Mateo Carlos M, Corrales Juan A, Mezouar Youcef
UMR6602 Institut Pascal (IP), Université Clermont Auvergne, SIGMA Clermont, Clermont-Ferrand, France.
Front Robot AI. 2021 Feb 18;7:600387. doi: 10.3389/frobt.2020.600387. eCollection 2020.

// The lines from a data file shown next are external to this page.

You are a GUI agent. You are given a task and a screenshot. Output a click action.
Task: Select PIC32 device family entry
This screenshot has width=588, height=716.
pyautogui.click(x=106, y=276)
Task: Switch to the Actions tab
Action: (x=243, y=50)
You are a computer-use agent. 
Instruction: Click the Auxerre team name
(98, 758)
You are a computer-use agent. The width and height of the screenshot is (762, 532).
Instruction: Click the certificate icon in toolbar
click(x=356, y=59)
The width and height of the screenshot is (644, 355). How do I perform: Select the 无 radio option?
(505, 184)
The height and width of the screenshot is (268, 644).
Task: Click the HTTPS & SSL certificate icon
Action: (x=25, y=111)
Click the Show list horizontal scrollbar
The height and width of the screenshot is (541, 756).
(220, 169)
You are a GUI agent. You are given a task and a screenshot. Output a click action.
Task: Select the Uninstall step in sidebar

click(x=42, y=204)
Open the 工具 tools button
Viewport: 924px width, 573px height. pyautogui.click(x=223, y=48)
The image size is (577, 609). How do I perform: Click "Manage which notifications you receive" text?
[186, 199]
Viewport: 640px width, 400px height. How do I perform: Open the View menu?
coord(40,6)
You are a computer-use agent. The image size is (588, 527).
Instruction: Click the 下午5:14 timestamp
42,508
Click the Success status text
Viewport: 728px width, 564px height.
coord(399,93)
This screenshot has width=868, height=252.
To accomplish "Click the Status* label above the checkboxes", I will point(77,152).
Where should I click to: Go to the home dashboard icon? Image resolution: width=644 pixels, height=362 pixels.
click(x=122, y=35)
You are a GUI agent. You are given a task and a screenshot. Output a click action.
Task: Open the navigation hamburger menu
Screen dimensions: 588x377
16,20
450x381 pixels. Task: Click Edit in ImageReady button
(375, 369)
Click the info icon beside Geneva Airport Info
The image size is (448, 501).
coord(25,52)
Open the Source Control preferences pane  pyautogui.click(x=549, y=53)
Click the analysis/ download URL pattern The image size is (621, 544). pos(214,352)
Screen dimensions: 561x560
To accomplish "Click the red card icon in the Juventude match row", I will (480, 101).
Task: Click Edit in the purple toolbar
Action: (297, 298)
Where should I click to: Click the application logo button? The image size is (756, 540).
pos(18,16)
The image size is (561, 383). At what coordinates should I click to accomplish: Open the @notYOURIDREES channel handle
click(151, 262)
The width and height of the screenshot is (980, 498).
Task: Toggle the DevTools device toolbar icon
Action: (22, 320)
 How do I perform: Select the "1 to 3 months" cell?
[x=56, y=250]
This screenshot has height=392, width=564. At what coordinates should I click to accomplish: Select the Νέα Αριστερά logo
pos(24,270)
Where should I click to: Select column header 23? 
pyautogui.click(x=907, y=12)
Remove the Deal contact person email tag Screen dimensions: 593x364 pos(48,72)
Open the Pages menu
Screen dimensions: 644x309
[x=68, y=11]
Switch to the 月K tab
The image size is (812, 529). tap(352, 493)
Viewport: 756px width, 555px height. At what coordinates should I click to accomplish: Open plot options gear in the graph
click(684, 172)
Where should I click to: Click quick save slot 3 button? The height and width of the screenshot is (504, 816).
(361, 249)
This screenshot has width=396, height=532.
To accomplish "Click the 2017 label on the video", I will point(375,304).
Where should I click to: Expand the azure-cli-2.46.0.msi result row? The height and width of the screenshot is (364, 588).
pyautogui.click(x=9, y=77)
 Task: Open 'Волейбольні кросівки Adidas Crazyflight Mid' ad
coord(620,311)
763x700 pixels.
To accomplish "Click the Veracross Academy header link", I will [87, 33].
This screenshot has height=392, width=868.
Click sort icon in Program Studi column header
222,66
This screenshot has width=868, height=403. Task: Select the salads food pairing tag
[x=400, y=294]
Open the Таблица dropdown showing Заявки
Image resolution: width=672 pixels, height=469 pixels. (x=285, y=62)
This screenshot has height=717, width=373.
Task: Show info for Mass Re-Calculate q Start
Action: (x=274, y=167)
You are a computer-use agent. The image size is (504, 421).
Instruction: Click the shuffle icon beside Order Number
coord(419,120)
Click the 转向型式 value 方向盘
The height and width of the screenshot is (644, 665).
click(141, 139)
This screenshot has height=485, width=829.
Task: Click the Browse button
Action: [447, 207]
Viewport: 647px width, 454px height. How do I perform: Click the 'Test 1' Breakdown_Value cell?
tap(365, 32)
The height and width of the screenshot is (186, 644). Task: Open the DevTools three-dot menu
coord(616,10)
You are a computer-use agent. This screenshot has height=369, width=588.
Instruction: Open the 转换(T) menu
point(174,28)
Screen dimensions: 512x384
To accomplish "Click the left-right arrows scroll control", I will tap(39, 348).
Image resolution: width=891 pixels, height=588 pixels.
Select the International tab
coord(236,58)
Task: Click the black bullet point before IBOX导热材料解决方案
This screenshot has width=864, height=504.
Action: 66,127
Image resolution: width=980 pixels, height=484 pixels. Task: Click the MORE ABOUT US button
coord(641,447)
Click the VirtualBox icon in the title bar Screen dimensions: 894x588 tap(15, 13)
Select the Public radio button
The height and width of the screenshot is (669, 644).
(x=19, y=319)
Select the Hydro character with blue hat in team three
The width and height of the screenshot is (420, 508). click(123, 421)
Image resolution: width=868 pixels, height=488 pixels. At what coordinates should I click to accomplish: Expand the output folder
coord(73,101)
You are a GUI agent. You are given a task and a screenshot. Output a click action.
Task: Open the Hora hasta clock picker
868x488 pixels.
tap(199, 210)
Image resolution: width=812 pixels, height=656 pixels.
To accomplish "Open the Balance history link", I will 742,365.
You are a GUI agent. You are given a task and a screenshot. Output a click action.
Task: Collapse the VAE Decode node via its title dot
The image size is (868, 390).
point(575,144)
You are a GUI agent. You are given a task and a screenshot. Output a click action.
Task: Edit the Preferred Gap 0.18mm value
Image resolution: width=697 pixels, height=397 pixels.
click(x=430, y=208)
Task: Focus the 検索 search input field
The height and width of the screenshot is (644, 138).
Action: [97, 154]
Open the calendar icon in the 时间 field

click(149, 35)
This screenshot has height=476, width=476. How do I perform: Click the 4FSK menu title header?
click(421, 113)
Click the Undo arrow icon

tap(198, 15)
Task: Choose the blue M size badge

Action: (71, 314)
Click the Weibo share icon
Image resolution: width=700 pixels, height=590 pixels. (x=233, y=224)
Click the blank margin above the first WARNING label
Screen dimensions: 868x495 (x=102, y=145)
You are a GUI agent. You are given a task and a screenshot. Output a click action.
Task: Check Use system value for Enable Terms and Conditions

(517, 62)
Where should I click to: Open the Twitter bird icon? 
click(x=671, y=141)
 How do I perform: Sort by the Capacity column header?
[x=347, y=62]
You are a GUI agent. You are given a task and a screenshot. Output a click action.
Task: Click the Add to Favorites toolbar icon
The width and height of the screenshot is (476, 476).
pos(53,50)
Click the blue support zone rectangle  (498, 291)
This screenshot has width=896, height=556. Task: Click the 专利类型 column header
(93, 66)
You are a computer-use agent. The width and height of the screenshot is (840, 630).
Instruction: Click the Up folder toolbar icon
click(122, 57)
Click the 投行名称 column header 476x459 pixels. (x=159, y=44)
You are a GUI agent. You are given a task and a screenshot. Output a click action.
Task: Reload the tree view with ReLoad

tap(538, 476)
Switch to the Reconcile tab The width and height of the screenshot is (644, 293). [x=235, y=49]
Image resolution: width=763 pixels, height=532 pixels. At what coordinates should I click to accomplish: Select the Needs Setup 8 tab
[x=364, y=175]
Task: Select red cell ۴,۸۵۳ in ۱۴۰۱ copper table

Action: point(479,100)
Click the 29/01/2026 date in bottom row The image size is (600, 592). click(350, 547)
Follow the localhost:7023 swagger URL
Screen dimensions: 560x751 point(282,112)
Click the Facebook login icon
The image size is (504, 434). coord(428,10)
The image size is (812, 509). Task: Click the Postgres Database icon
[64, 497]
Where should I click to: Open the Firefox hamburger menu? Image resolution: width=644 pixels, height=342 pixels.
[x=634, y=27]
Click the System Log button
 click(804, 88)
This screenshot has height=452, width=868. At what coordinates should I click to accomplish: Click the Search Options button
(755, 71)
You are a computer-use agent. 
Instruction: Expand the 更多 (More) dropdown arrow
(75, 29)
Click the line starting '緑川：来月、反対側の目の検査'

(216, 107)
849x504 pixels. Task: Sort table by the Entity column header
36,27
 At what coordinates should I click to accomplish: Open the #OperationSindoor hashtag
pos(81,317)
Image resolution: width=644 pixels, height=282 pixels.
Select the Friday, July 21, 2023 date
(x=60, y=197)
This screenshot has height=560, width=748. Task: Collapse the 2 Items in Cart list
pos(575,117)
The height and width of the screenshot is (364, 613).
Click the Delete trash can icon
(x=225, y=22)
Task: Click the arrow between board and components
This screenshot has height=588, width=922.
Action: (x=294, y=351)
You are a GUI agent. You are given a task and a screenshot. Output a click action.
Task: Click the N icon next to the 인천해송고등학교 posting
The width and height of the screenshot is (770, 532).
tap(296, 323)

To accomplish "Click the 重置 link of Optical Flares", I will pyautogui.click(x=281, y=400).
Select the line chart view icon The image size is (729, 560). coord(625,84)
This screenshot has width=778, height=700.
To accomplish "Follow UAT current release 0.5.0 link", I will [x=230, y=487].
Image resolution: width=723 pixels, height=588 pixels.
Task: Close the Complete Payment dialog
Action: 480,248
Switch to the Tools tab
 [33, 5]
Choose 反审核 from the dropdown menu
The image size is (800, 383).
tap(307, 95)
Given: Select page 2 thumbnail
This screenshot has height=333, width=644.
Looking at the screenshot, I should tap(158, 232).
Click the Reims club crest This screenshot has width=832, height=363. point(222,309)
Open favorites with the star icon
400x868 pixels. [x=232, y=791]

This paper presents a novel approach to implement hierarchical, dense and dynamic reconstruction of 3D objects based on the VDB (Variational Dynamic B + Trees) data structure for robotic applications. The scene reconstruction is done by the integration of depth-images using the Truncated Signed Distance Field (TSDF). The proposed reconstruction method is based on dynamic trees in order to provide similar reconstruction results to the current state-of-the-art methods (i.e., complete volumes, hashing voxels and hierarchical volumes) in terms of execution time but with a direct multi-level representation that remains real-time. This representation provides two major advantages: it is a hierarchical and unbounded space representation. The proposed method is optimally implemented to be used on a GPU architecture, exploiting the parallelism skills of this hardware. A series of experiments will be presented to prove the performance of this approach in a robot arm platform.
本文提出了一种基于VDB(变分动态B+树)数据结构的新颖方法,用于机器人应用中实现3D物体的分层、密集和动态重建。场景重建通过使用截断符号距离场(TSDF)对深度图像进行融合来完成。所提出的重建方法基于动态树,以便在执行时间方面提供与当前最先进方法(即完整体积、哈希体素和分层体积)相似的重建结果,但具有直接的多级表示且保持实时性。这种表示提供了两个主要优点:它是一种分层且无界的空间表示。所提出的方法经过优化,可在GPU架构上使用,利用该硬件的并行技能。将展示一系列实验,以证明该方法在机器人手臂平台上的性能。